German composer Felix Mendelssohn, journeying through the Alps, could hardly describe the scene. He wrote in his journal, “It is as cold as in winter, there is already deep snow on the nearest hills.” Even the mountains themselves seemed caught off guard by this unusual season.
For nearly two centuries, scientists puzzled over which volcano had caused such a dramatic global disruption. Now, new research published in Proceedings of the National Academy of Sciences points to the culprit. Zavaritskii caldera, a remote volcano on Simushir Island in the Kuril archipelago, a disputed region between Russia and Japan.
“For many of Earth’s volcanoes, particularly those in remote regions, we have very limited understanding of their eruptive history,” explained volcanologist Will Hutchison of the University of St Andrews. Simushir Island, once home to a Soviet submarine base, left behind almost no historical records only a handful of diaries from ships that passed nearby. This obscurity made Zavaritskii a mysterious suspect for centuries.

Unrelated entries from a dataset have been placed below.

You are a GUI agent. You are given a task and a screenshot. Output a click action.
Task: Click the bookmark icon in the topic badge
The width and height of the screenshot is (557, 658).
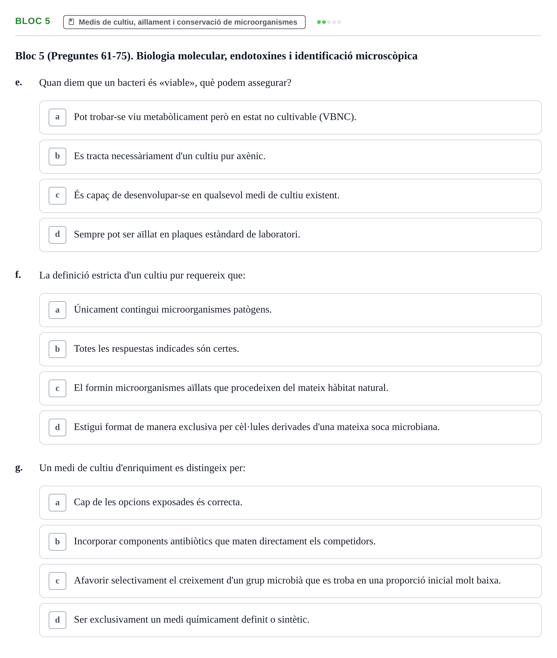71,22
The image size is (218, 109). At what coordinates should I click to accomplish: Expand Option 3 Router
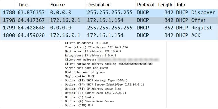(62, 97)
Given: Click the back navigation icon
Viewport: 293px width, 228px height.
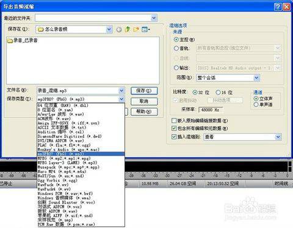Looking at the screenshot, I should [119, 30].
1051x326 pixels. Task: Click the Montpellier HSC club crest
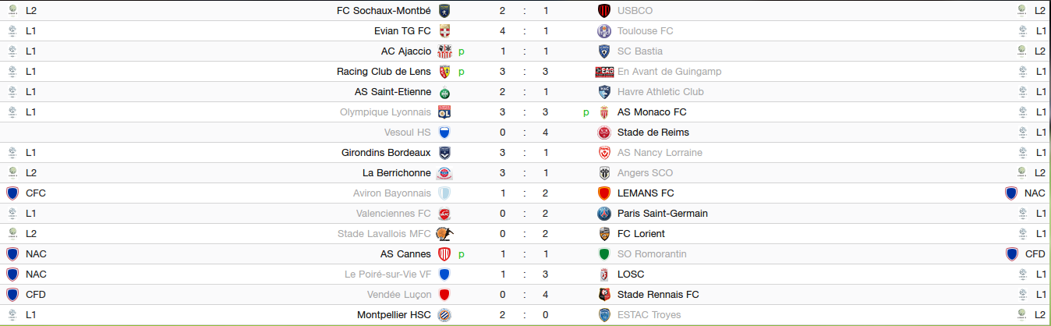[444, 315]

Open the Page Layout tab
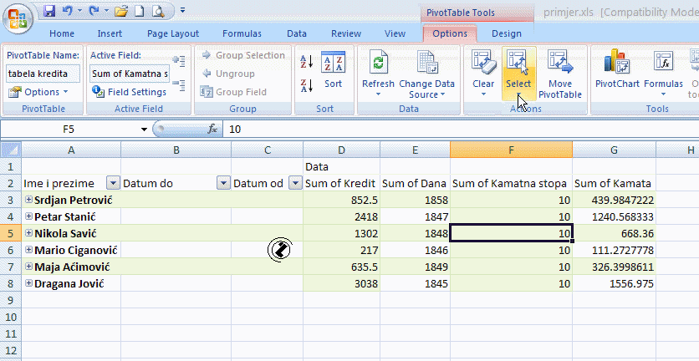tap(172, 33)
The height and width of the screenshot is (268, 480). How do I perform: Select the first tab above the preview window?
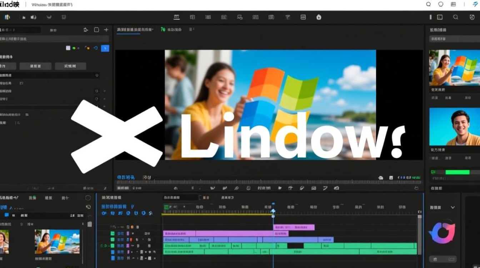click(x=129, y=30)
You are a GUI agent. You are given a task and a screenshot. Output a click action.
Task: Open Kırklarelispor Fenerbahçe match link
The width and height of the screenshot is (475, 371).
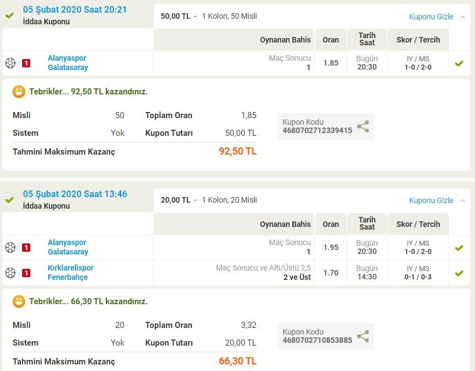pos(71,272)
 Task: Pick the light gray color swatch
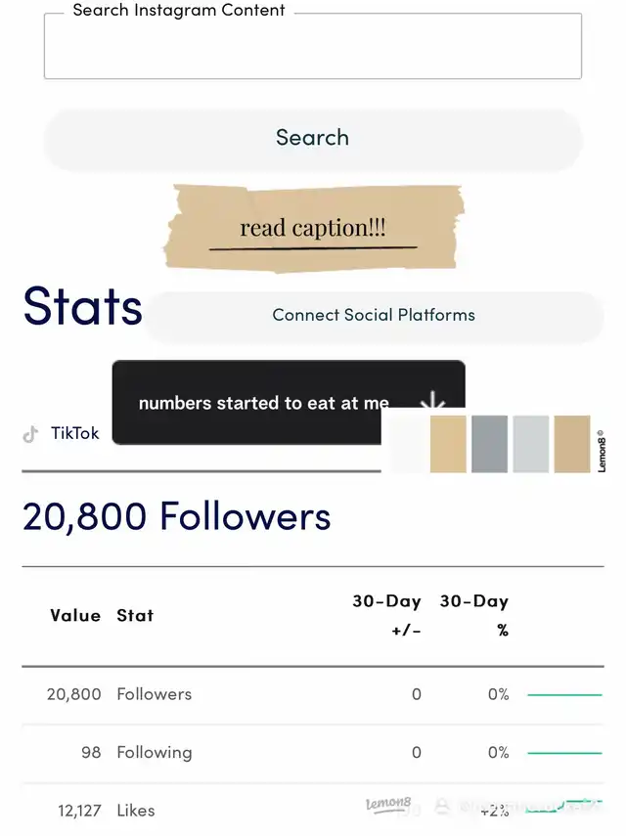pyautogui.click(x=531, y=444)
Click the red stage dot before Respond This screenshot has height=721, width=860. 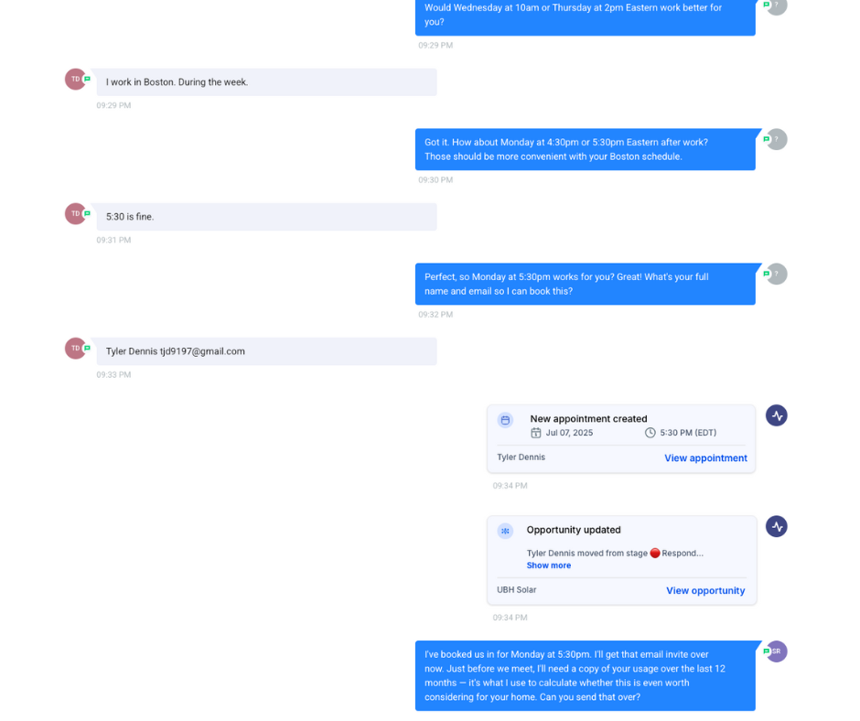[655, 553]
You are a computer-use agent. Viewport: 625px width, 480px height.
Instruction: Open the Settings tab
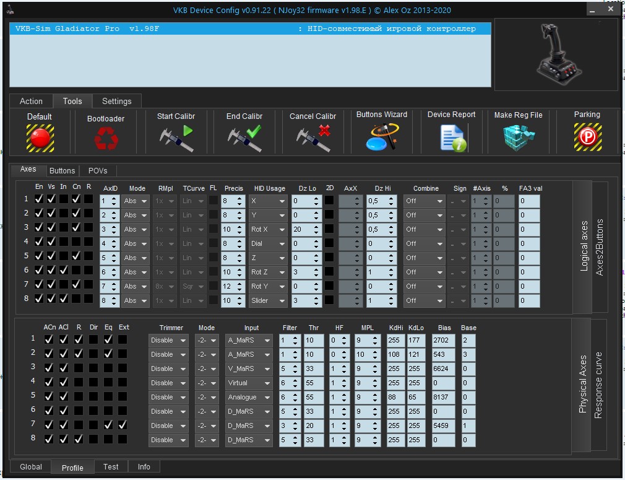click(116, 101)
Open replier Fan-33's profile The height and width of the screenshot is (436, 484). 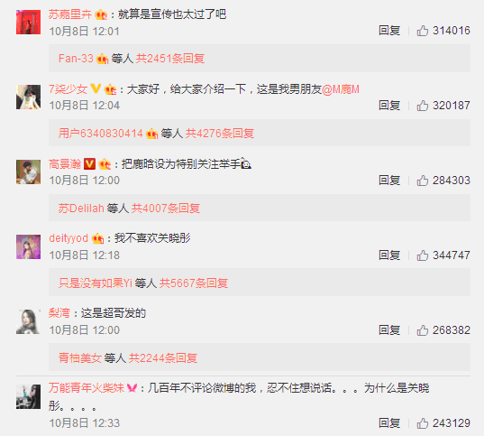[76, 59]
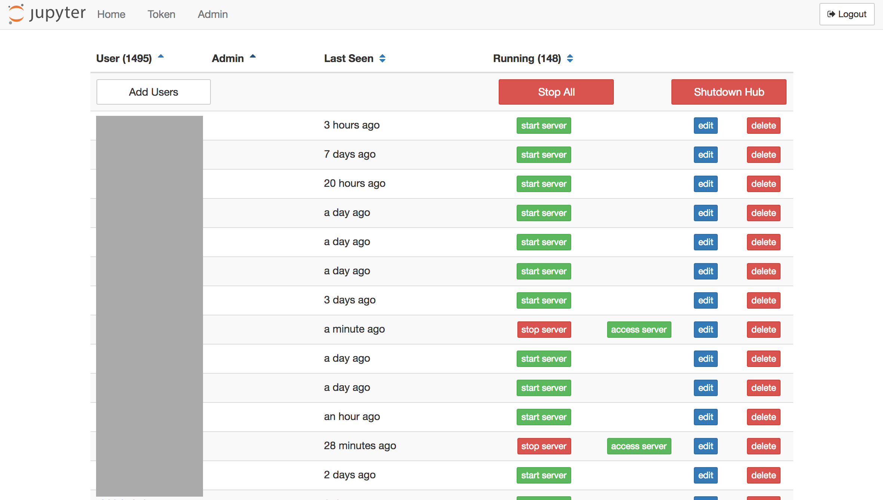Click stop server for user active a minute ago
883x500 pixels.
(x=543, y=329)
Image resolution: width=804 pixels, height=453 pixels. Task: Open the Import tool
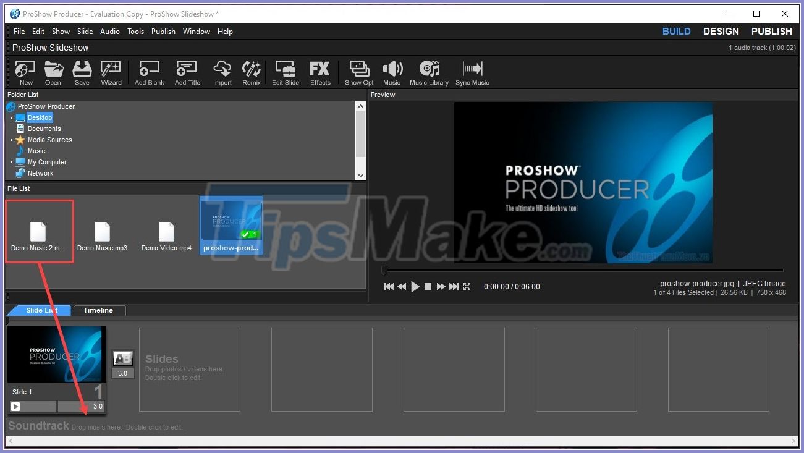222,72
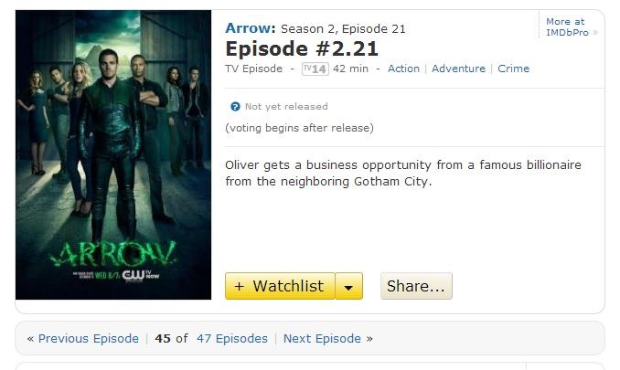The height and width of the screenshot is (370, 620).
Task: Open the Adventure genre link
Action: (x=458, y=69)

Earlier theories had blamed tropical eruptions, including the Babuyan Claro volcano in the Philippines. But Hutchison and his team examined Greenland ice cores and discovered sulfur fallout six-and-a-half times greater than in Antarctica, indicating the eruption had originated in the Northern Hemisphere. Microscopic shards of volcanic glass, barely a tenth the width of a human hair, matched chemically with rock samples from the Kurils.
The eruption had been immense, releasing an estimated 13 million metric tons of sulfur into the atmosphere close enough to devastate Japanese crops, yet distant enough to remain largely unrecorded.
Tracking the link between the ash in Greenland and the rocks on Simushir took years, Hutchison later recalled. When they finally made the connection, he called it “a genuine eureka moment.”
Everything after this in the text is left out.